[Item position entries]
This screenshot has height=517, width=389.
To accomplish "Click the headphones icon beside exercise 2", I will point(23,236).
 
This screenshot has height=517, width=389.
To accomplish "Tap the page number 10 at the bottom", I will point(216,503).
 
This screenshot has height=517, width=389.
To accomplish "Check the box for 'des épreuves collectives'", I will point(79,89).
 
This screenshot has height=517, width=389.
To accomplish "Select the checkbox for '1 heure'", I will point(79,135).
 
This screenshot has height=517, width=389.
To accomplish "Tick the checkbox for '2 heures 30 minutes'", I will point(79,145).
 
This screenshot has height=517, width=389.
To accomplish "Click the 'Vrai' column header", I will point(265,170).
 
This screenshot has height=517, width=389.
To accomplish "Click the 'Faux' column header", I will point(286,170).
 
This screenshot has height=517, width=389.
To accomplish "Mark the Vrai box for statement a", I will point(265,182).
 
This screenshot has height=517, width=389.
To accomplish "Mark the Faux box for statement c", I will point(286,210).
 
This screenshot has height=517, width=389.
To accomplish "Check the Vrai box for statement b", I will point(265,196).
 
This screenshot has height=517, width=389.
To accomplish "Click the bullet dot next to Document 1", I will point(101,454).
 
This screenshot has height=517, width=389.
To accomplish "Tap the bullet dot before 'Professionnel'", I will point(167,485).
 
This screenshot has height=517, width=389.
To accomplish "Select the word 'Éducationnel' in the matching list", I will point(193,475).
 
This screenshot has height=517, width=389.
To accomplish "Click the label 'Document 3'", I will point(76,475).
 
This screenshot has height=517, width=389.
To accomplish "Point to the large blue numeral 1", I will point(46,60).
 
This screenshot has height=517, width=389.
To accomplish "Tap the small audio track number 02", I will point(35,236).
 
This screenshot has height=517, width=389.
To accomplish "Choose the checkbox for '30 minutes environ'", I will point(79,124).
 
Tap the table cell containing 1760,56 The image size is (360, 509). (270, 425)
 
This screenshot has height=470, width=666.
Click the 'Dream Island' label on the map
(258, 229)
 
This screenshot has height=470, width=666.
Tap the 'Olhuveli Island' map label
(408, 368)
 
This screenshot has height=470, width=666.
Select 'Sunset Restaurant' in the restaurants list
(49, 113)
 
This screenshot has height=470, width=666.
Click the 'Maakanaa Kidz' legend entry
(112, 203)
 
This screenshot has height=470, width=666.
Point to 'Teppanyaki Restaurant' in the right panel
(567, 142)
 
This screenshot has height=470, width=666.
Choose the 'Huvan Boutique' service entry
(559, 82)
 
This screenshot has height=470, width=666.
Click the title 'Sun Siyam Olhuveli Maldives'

| Written instruction |
Gather every line above that contains the word "Document" and copy each one in full.

| Response for this exercise |
To accomplish "Click the bullet dot next to Document 1", I will point(101,454).
To accomplish "Click the label 'Document 3'", I will point(76,475).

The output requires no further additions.